Sunulan Alıntı:
────────
1973te yazılmıştır
Yeni çağın dönüm noktasında olduğumuzu hissediyorum.
Şimdi her şeyden daha çok ihtiyacımız olan şey;
İnsan ilişkilerine ve sosyal organizasyonlara
Yeni bir yaklaşım.
Gezegensel bir yaklaşıma ihtiyacımız var,
daha sentez bir yaklaşıma.
Bireyin dünyadaki fonksiyonunu öğrendiği bir yaklaşım,
Global bir dünyamız olacaksa ,
birey kendini, kendi içsel kimliğini güçlü kurmalı,
o kadar güçlü ki, dünyanın her yanındaki her insanla omuz omuza, birlikte işlev görecek hale gelmeyi becerebilmeli.
Kendi kültüründen, kendi ırkından, kendi geleneklerinden ve daha fazlasından özgür bir şekilde olabilmeli
Kişinin kendini, kendi kimliği içinde güçlü inşaa etmesi en önemli husus.
yeni bir insan tipine ihtiyacımız var.
İhtiyacımız olan insan tipi; çelişki ve çatışma üzerine kurulu değil,insan olmayı ve insanlığı kucaklayabilmeyi bilen bir insan tipi. Zihin, beden ve ruh olarak tüm varoluşu kucaklayabilen ve kabul edebilen bir insan tipi.
Estetik bir yaklaşım karşısında (versus) etik kurallara dayanan bir yaklaşım.
Estetik bir yaklaşımda, bir ilişki içinde her şeyin bir bütün içinde durduğunu görebilirsin, ve kendini sadece bir parçası ile özdeşleştirmek yerine bütün ile kendini özdeşleştirir hale gelebilirsin.
Bu, şu noktada çok zor bir durum.
Kesinlikle zor bir dönem içerisinden geçiyoruz. ve önümüzde bizi ne bekliyor, hakikaten bilmiyorum.
────────
Verilen Görev:
Yeni bir insan tipine duyulan ihtiyaç üzerine yazılmış metinde "Kendi kültüründen, kendi" ifadesiyle başlayıp "tipine ihtiyacımız var." ifadesine kadar, bu ifade de dahil olmak üzere uzanan bölümü hiçbir değişiklik yapmadan geri döndürün.

Sağlanan Malzeme:
────────
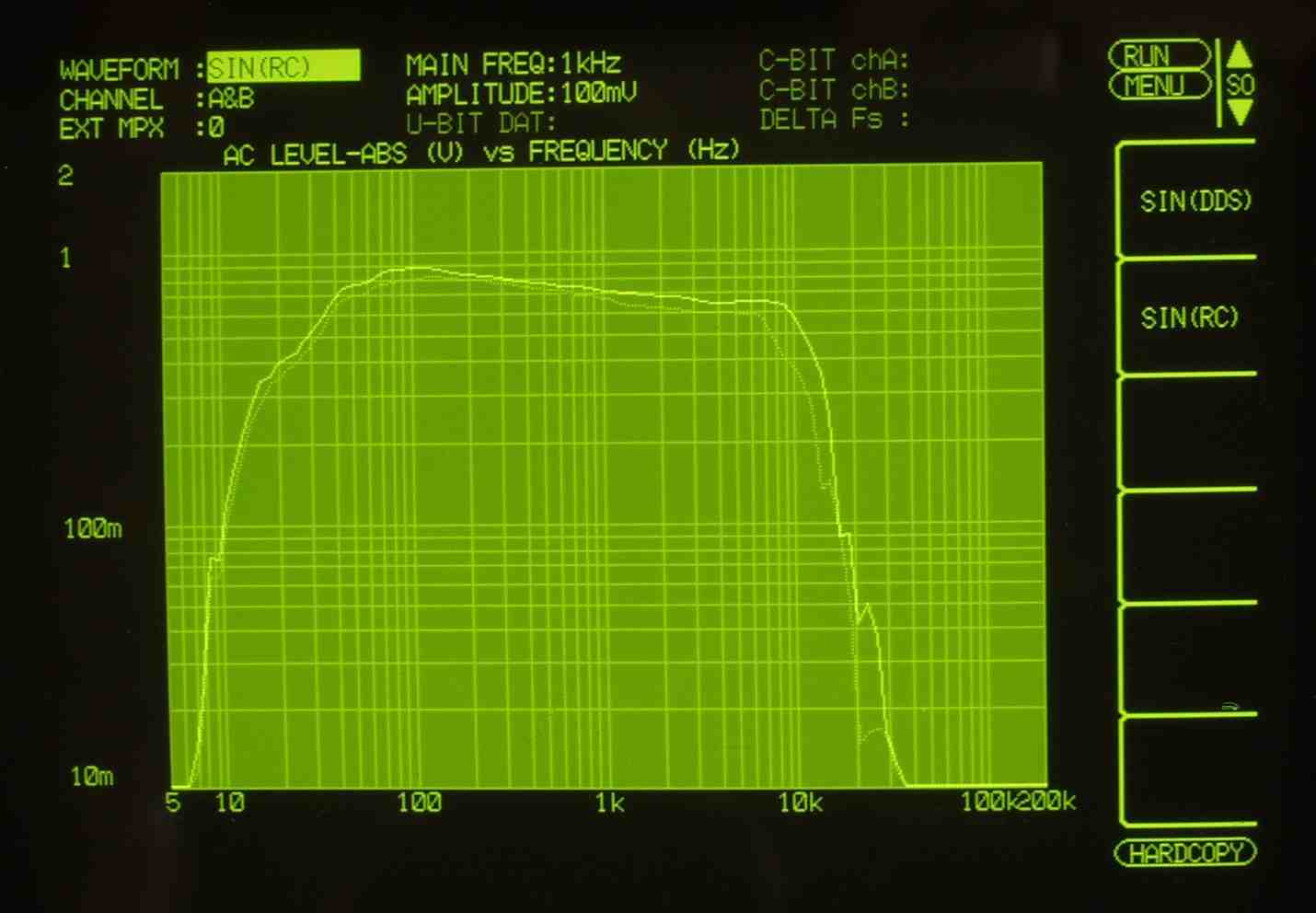Click the SO label between the arrows
Screen dimensions: 1316x913
tap(1240, 86)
────────
Alıştırmanın Çözümü:
Kendi kültüründen, kendi ırkından, kendi geleneklerinden ve daha fazlasından özgür bir şekilde olabilmeli
Kişinin kendini, kendi kimliği içinde güçlü inşaa etmesi en önemli husus.
yeni bir insan tipine ihtiyacımız var.